Une absence de sanctions qui a poussé les féministes à massivement interpeller EELV sur Twitter : « Comment s’assurer que les militantes soient en sécurité ? Aucune mesure ne semble avoir été prise, pourquoi ? » Avant que Sandrine Rousseau, députée EELV, n’accuse, sur France 5, Julien Bayou de « comportements de nature à briser la santé morale des femmes ». Elle raconte avoir « longuement » reçu son ex-compagne, qui « était très mal » au point de « (faire) une tentative de suicide quelques semaines après ». Si, pour l’heure, aucun élément ne vient étayer ces propos, les différentes affaires remettent au cœur du débat une épineuse question : la gestion par les partis politiques des VSS.
« Il faut saluer l’existence de cellules d’écoute au sein de partis de gauche, rappelle Fiona Texeire, cofondatrice de l’Observatoire des violences sexistes et sexuelles en politique. Mais elles ne suffisent pas. Il est toujours compliqué de laver son linge sale en famille. » Chez EELV, la cellule, créée en 2016 à la suite de l’affaire Denis Baupin, a pour mission d’enquêter sur de potentielles violences, d’auditionner les victimes et agresseurs présumés, puis de rédiger un rapport proposant ou non des sanctions. « Seuls ses dix membres connaissent le contenu du dossier et c’est normal pour protéger tout le monde », justifie Hélène Hardy, membre du bureau exécutif. Concernant le cas de Julien Bayou, pour qui la cellule n’a demandé aucune mesure conservatoire, la responsable de la commission féminisme d’EELV, Charlotte Minvielle, dit « comprendre les demandes des féministes » qui souhaitent davantage de rapidité, mais « cela prend du temps », plaide-t-elle, de recueillir la parole. « Lorsqu’elles seront portées à sa connaissance, EELV suivra les recommandations de la cellule », assure le parti dans un communiqué.
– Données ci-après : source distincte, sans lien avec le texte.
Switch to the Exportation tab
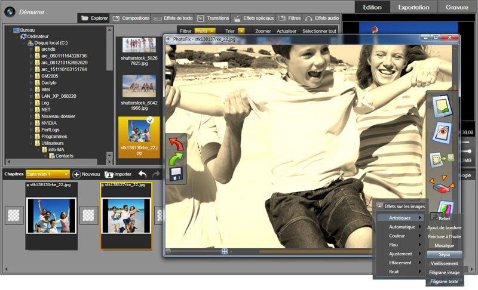478x290 pixels. tap(413, 7)
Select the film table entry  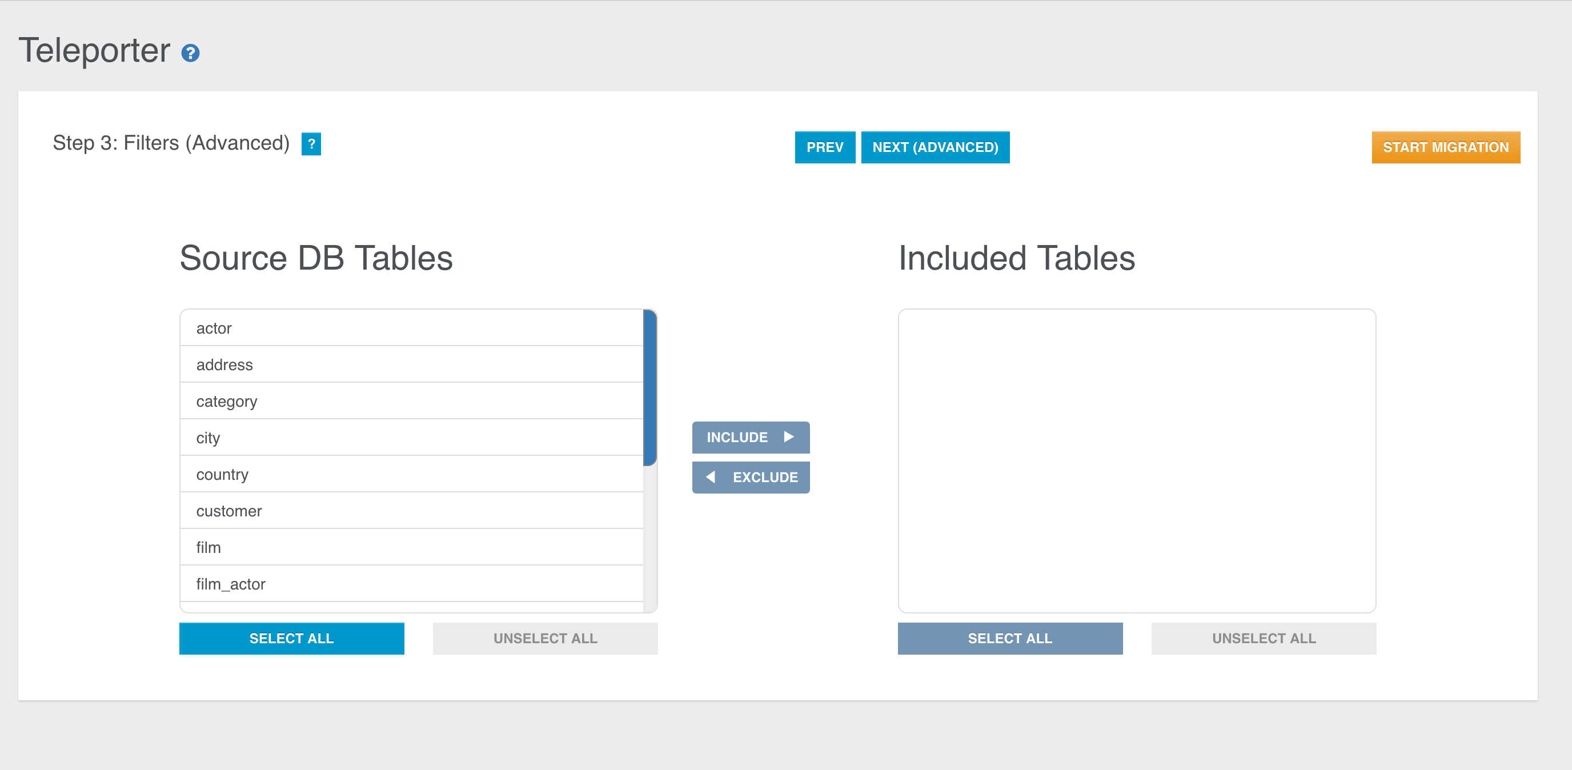pos(412,548)
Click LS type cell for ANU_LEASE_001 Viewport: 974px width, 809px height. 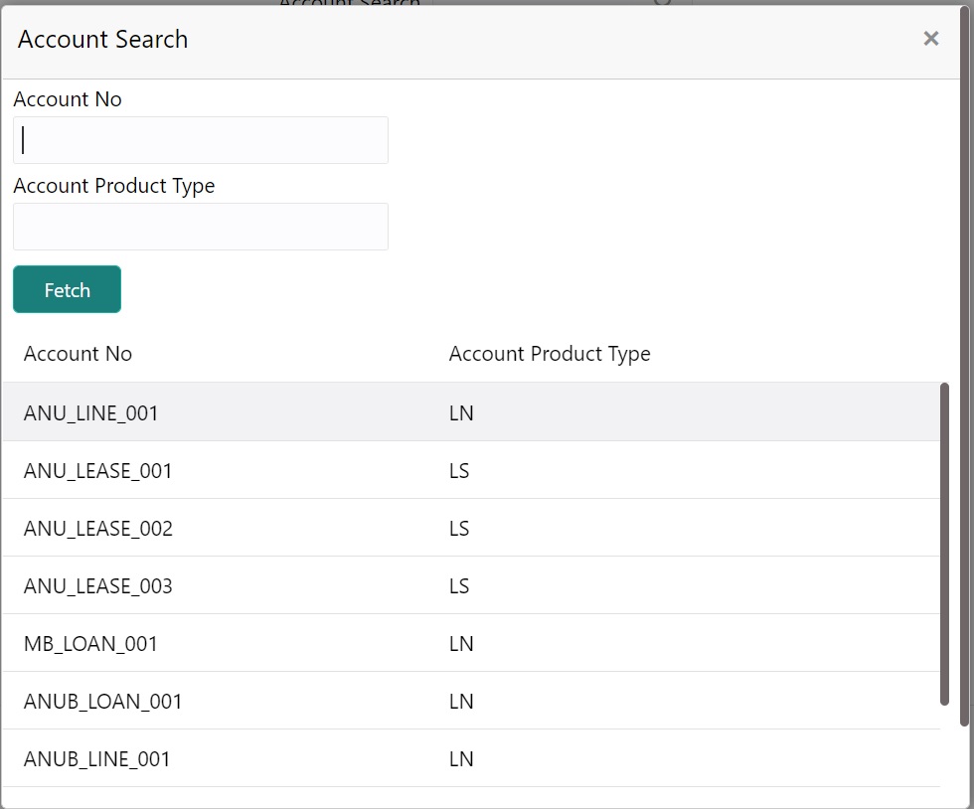pos(459,470)
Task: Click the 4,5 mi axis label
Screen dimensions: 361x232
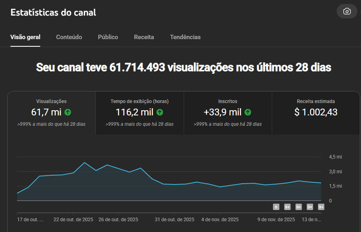Action: [x=335, y=157]
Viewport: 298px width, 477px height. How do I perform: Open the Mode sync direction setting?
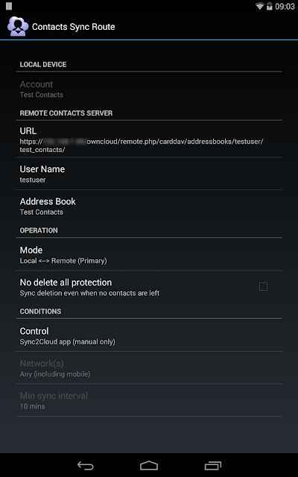(x=149, y=255)

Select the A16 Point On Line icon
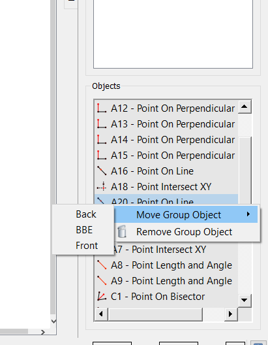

« Les partis doivent se poser la question de faire appel à des structures externes pour régler ce genre de problème et éviter le s oupçon d’étouffement des affaires », juge Yuna Miralles, de #NousToutes, pointant aussi les insuffisances de formation . « Nous avons besoin d’une politique publique globale, avec un système indépendant et transpartisan, abonde Fiona Texeire. Ce pourrait être une réforme de la Haute Autorité de la transparence, pour élargir ses pouvoirs à la question des violences sexistes et sexuelles. Si on ne fait rien pour permettre aux femmes d’exercer des fonctions dans les mêmes conditions que les hommes, on ne fera que les écœurer de la politique, c’est une question de démocratie. » Le secrétaire national du PCF, Fabien Roussel, appelle, lui, « à ce que l’on puisse y réfléchir collectivement, à créer un cadre avec, peut-être, une justice spécialisée, adaptée pour tenir compte de cette libération de la parole ». Mais un règlement en externe, au-delà des éventuelles procédures judiciaires, soulève aussi des questions. À l’Humanité, Clémentine Autain (FI) s’interrogeait, en juillet : « Quelle instance qui serait complètement extérieure pourrait gérer des règles qui régissent notre mouvement ? Une entité extérieure peut-elle décider des candidats que nous choisissons de présenter ou non, des militants dont nous acceptons l’adhésion ou non ? » Les propositions sont sur la table. À la gauche de s’en saisir. Urgemment, pressent les féministes.